Deutsche Redaktion

„Kontroverse Visite Nawrockis in Ungarn"

24.03.2026 12:50
Sollte der polnische Präsident wirklich in Ungarn bei Orban zu Gast sein? Was gewinne er dadurch? Immer häufiger erfordere Spionagetätigkeit keine professionellen Agenten mehr. Dienste sollen ihre Bürger zunehmend vor dem Risiko warnen, zu sogenannten „Einmal-Agenten“ Moskaus zu werden. Und: Im Iran werden alle Fehler aus dem Irak und Afghanistan zugleich begangen. Mehr dazu in der Presseschau.
Ungarns Ministerprsident Viktor Orbn (l.) trifft den polnischen Prsidenten Karol Nawrocki in seinem Bro in Budapest am 23. Mrz 2026. Der polnische Prsident ist in Ungarn, um an den Feierlichkeiten zum Tag der Polnisch-Ungarischen Freundschaft teilzunehmen.
Ungarns Ministerpräsident Viktor Orbán (l.) trifft den polnischen Präsidenten Karol Nawrocki in seinem Büro in Budapest am 23. März 2026. Der polnische Präsident ist in Ungarn, um an den Feierlichkeiten zum Tag der Polnisch-Ungarischen Freundschaft teilzunehmen.EPA/AKOS KAISER

Rzeczpospolita: Kontroverse Visite Nawrockis in Ungarn
Die liberal-konservative Tageszeitung Rzeczpospolita schreibt am Dienstag über den umstrittenen Besuch des polnischen Präsidenten in Ungarn. Selbst so starke Worte Karol Nawrockis, dass für Polen Wladimir Putin und Russland eine existenzielle Bedrohung darstellen, wie die Bolschewiki im Jahr 1920; und das Polen die Ungarn lieben und Putin hassen, der ein Kriegsverbrecher sei, würden nichts daran ändern, dass der polnische Präsident mit seinem offiziellen Besuch in Budapest und dem Treffen mit Viktor Orbán die prorussische Linie des ungarischen Ministerpräsidenten und seines Umfelds unterstütze.

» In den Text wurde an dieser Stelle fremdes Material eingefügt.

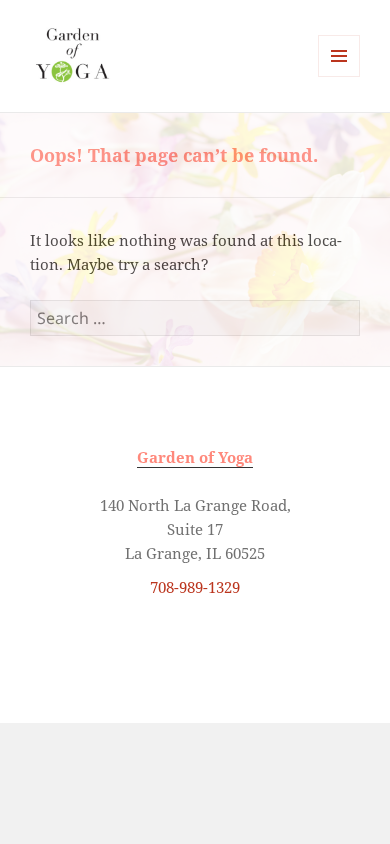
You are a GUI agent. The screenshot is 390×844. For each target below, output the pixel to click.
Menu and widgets (339, 76)
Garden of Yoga (195, 457)
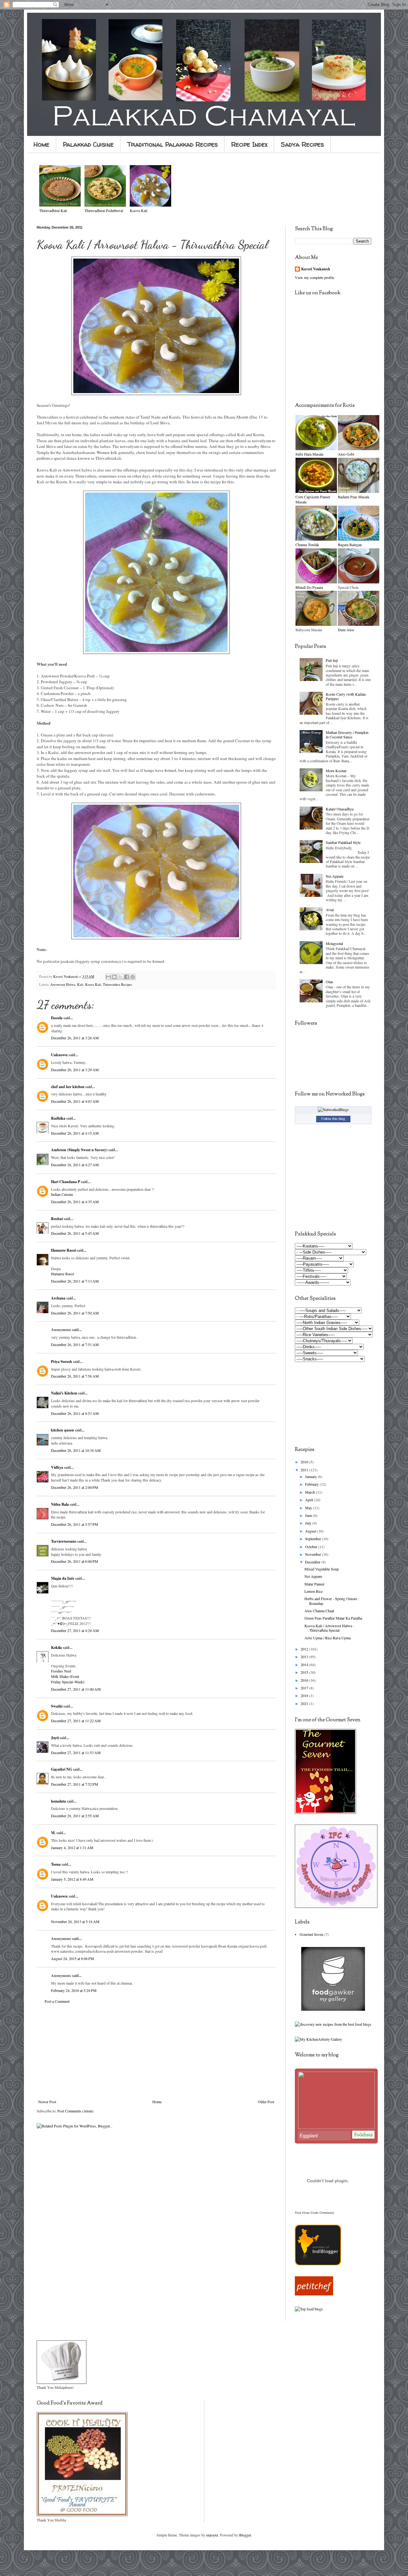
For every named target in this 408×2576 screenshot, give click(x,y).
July (308, 1523)
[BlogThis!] (114, 977)
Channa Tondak (307, 544)
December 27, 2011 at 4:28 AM (75, 1630)
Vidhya (57, 1467)
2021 (305, 1703)
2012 (305, 1648)
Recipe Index (249, 144)
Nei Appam (334, 876)
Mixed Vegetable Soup (321, 1568)
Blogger (245, 2534)
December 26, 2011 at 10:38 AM (76, 1450)
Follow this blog (333, 1119)
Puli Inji (332, 660)
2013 (305, 1656)
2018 (305, 1695)
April (309, 1499)
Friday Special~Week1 (68, 1681)
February (312, 1484)
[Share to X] (120, 977)
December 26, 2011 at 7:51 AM (75, 1344)
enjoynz (212, 2534)
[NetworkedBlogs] (333, 1109)
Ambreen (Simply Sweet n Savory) (79, 1150)
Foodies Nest (61, 1670)
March (310, 1492)
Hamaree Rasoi (63, 1250)
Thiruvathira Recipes (117, 984)
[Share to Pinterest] (132, 977)
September (313, 1538)
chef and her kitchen (67, 1086)
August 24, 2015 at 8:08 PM (72, 1958)
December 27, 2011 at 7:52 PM (74, 1784)
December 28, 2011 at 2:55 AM (75, 1815)
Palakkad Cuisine (88, 144)
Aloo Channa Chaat (319, 1610)
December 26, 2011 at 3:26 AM (75, 1037)
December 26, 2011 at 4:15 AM (75, 1133)
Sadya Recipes (302, 144)
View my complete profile (314, 277)
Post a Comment (57, 2001)
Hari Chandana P (65, 1181)
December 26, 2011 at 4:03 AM (75, 1101)
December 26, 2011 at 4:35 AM (75, 1201)
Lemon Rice (313, 1591)
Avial (330, 909)
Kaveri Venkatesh (315, 269)
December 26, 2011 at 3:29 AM (75, 1069)
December (313, 1561)
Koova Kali (93, 984)
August (311, 1530)
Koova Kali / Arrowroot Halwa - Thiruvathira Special (329, 1628)
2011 (305, 1469)
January (311, 1476)
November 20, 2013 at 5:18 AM (75, 1921)
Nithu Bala (60, 1504)
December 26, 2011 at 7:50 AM (75, 1312)
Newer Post (47, 2101)
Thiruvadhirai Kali (53, 210)
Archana (58, 1298)
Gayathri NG (61, 1769)
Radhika (58, 1118)
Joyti (55, 1737)
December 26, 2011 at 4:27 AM (75, 1164)
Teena (56, 1864)
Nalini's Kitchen (64, 1393)
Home (41, 144)
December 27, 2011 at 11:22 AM (76, 1720)
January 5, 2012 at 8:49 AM (72, 1879)
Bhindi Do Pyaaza (309, 587)
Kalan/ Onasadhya (339, 808)
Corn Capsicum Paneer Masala (312, 499)
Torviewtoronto (63, 1541)
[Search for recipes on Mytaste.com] (309, 2308)
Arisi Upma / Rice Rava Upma (327, 1637)
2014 (305, 1664)
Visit (314, 2212)
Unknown (59, 1054)
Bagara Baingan (350, 544)
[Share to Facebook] (126, 977)
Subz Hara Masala (309, 454)
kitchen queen (62, 1430)
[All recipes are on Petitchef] (314, 2293)
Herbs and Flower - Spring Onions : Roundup (331, 1601)
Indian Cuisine (62, 1194)
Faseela (56, 1018)
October (311, 1546)
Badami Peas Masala (353, 496)
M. (53, 1832)
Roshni (57, 1218)
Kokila (56, 1647)
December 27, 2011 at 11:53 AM (76, 1752)
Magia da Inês (62, 1578)
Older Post (266, 2101)
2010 (305, 1461)
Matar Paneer (314, 1583)
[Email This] (108, 977)
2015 (305, 1672)
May (309, 1507)
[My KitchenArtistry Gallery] (318, 2039)
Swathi (56, 1706)
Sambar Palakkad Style (343, 842)
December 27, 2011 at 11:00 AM (76, 1689)
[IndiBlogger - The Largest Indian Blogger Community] (318, 2263)
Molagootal (334, 943)
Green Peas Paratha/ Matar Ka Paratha (333, 1618)
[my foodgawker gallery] (333, 2009)
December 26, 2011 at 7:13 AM (75, 1281)
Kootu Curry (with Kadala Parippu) (346, 696)
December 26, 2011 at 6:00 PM (74, 1561)
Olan (329, 981)
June (309, 1515)
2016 (305, 1680)
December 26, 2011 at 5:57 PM (74, 1524)
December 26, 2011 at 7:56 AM (75, 1376)
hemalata (58, 1801)
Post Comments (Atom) (75, 2110)
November (313, 1554)
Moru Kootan (336, 770)
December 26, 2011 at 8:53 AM (75, 1413)
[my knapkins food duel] (333, 2024)
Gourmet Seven (311, 1934)
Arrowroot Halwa (62, 984)
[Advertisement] (156, 2051)
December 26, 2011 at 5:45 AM (75, 1233)
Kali (80, 984)
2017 (305, 1687)
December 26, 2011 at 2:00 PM (74, 1487)
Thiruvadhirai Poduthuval (103, 210)
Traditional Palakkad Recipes (172, 144)
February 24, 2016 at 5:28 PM (74, 1990)
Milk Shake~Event (65, 1676)
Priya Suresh (61, 1361)
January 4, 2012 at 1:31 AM (72, 1847)
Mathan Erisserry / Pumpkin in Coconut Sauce (347, 734)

Nawrockis Besuch in Ungarn falle auch in eine ganz bestimmte Zeit und unter besondere Umstände, schreibt Bogusław Chrabota. Es sei das Finale eines Wahlkampfs, in dem Orbán erstmals seit einem Jahrzehnt gegen einen ernstzunehmenden Gegner antrete und die Macht verlieren könnte. Die Wahlen finden in drei Wochen statt und würden Experten nach von entscheidender Bedeutung für Ungarn aber auch für die Zukunft der Europäischen Union sein. Es handele sich dabei weniger um einen Konflikt der EU-Visionen, sondern um die Vorstufe eines brutal gestellten Überlebenskriteriums für das gemeinsame Projekt oder dessen Begräbnis. Zugleich sei es eine Konfrontation zwischen Gegnern des Putin-Regimes und dessen Anhängern.

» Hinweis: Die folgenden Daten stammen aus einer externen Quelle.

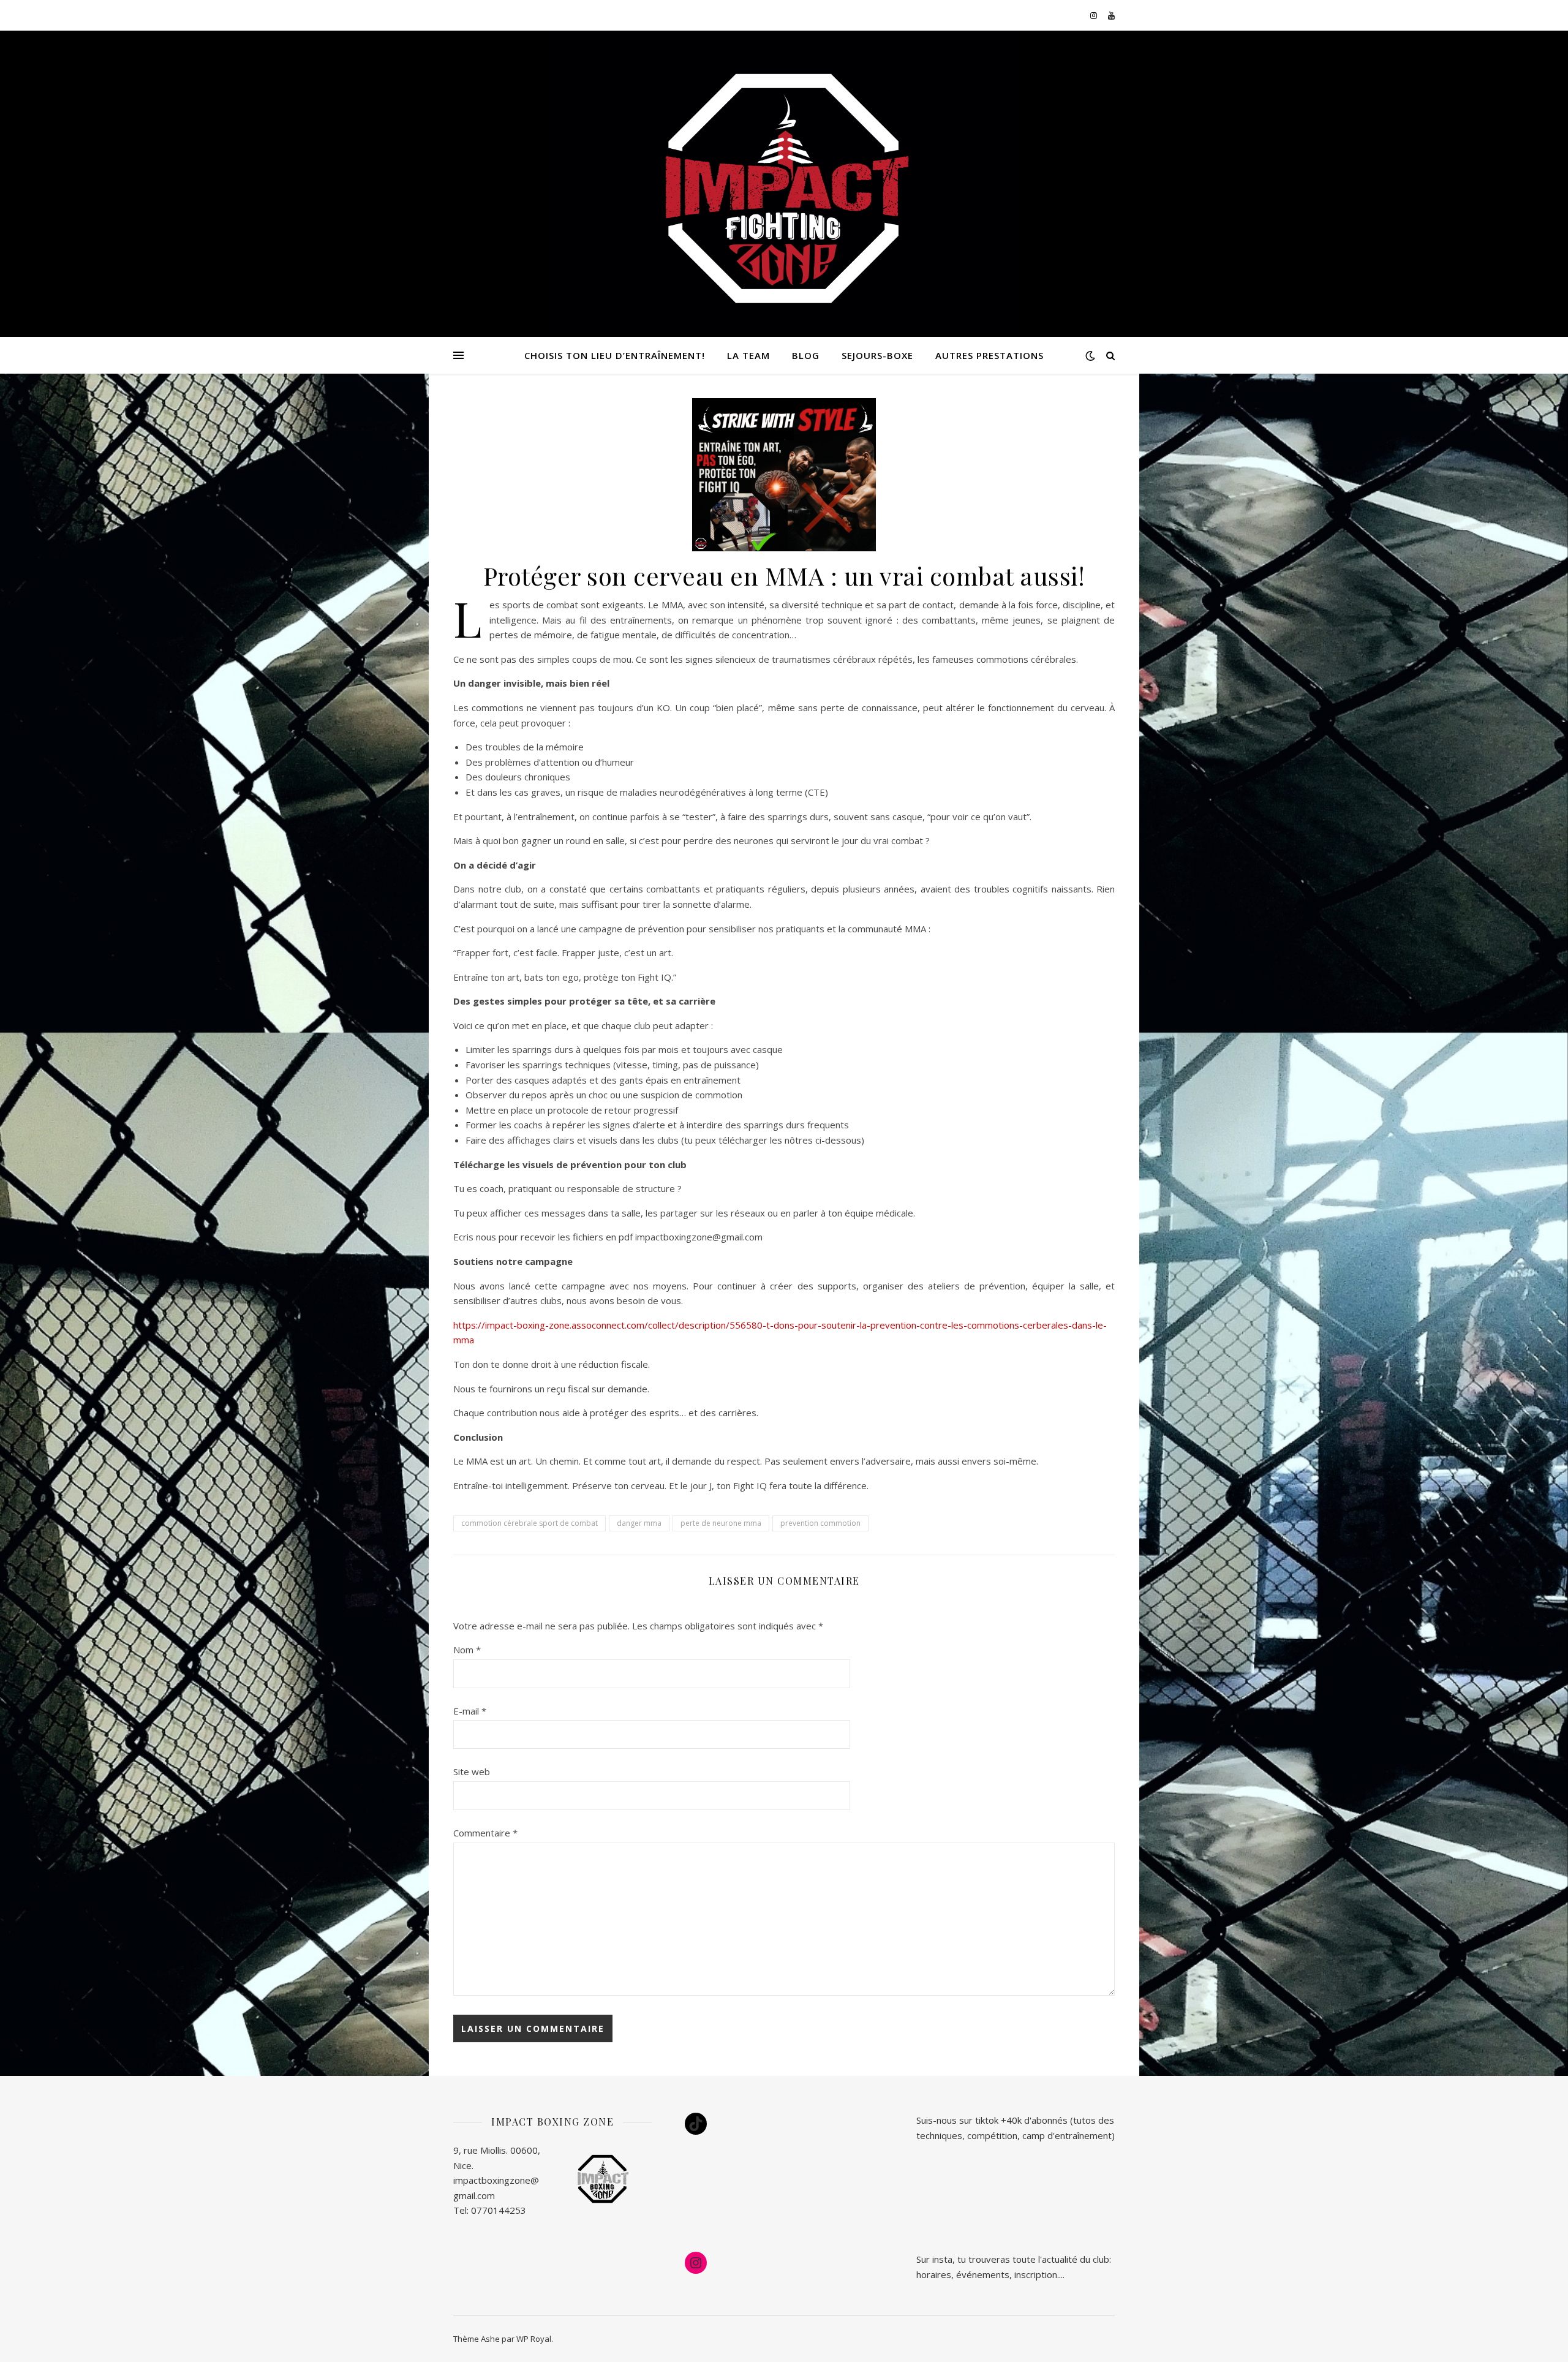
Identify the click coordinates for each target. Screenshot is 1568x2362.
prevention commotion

Geht es nach dem Autor, sei es auch kein Zufall, dass zur gleichen Zeit in Budapest eine Delegation europäischer „Patrioten für Europa“ auftauche. Angeführt von offenkundigen Verbündeten des Moskauer Regimes – Matteo Salvini, Marine Le Pen und Geert Wilders. Zusammen nehmen sie an einer Kundgebung zur Unterstützung von Viktor Orbán und seiner Fidesz-Partei teil.

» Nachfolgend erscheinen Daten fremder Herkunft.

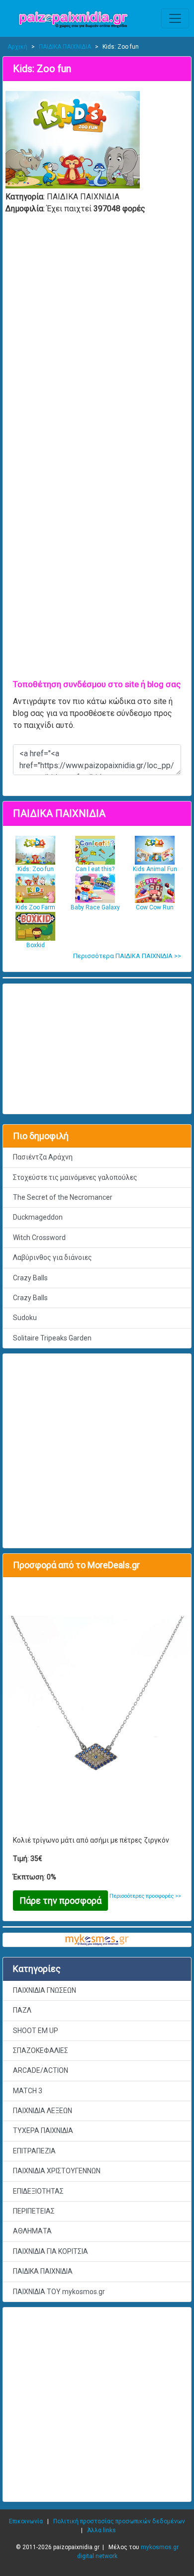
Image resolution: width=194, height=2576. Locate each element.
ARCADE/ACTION (40, 2070)
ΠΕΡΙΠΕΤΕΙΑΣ (34, 2211)
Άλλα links (101, 2530)
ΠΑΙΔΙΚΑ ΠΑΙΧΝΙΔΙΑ (65, 46)
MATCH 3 (27, 2091)
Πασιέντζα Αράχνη (43, 1157)
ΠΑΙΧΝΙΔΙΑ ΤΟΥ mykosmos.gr (59, 2292)
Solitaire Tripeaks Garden (52, 1338)
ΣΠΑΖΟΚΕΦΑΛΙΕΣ (40, 2050)
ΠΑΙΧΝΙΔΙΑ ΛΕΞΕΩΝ (42, 2111)
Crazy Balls (30, 1278)
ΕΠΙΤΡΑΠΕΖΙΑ (34, 2151)
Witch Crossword (39, 1238)
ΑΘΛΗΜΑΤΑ (32, 2231)
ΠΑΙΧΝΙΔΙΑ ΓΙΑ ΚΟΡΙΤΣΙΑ (50, 2251)
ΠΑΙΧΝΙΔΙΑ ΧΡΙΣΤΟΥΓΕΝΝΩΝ (56, 2171)
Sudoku (25, 1318)
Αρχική (17, 46)
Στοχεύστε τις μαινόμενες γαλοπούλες (75, 1177)
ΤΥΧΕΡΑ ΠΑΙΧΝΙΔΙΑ (43, 2130)
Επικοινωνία (26, 2521)
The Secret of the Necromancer (62, 1197)
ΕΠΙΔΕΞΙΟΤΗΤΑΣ (38, 2191)
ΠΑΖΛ (22, 2010)
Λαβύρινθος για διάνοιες (52, 1257)
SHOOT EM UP (35, 2031)
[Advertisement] (97, 2404)
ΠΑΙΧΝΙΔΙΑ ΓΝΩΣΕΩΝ (44, 1990)
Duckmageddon (38, 1217)
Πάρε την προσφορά (60, 1900)
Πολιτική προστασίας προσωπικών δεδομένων (119, 2521)
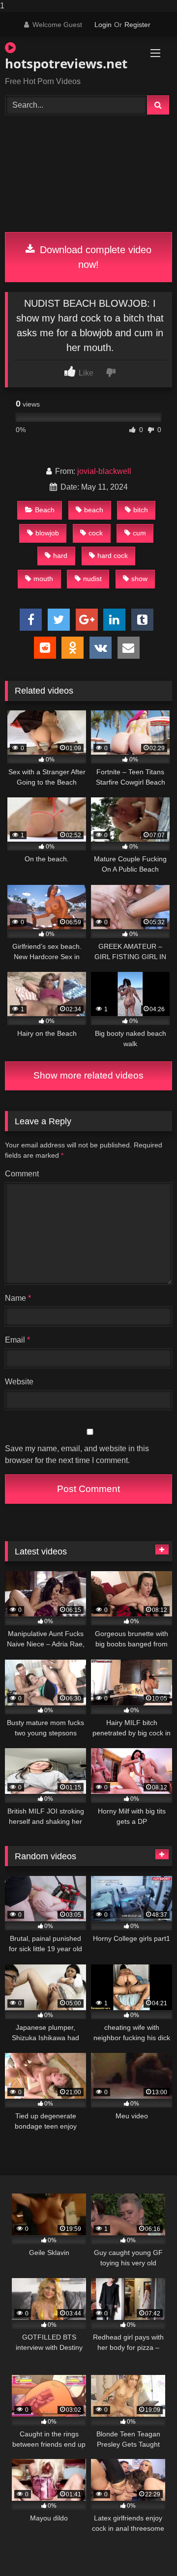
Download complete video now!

Seien die Organisatoren des Besuchs von Karol Nawrocki sich dessen nicht bewusst gewesen? Würden sie nichts von der russischen Einmischung in den ungarischen Wahlkampf wissen? Hätten sie Belege der internationalen Presse nicht gelesen, wonach Ungarn seit Jahren laufend geheime Informationen aus den Hinterzimmern der EU-Ratsführer an Moskau weitergeben habe? Chrabota nach rechtfertige der „Tag der Polnisch-Ungarischen Freundschaft“ keineswegs, sich auf ein solches Schlamassel einzulassen. Möglicherweise sei die Freundschaft beider Nationen über Zeit und Spaltungen hinweg – wie es Karol Nawrocki sich wünsche, heißt es weiter. Sei dem so, so werde sie bestehen, unabhängig davon, ob Nawrocki nach Budapest reise oder nicht. Und unabhängig davon, wer an der Donau an die Macht komme.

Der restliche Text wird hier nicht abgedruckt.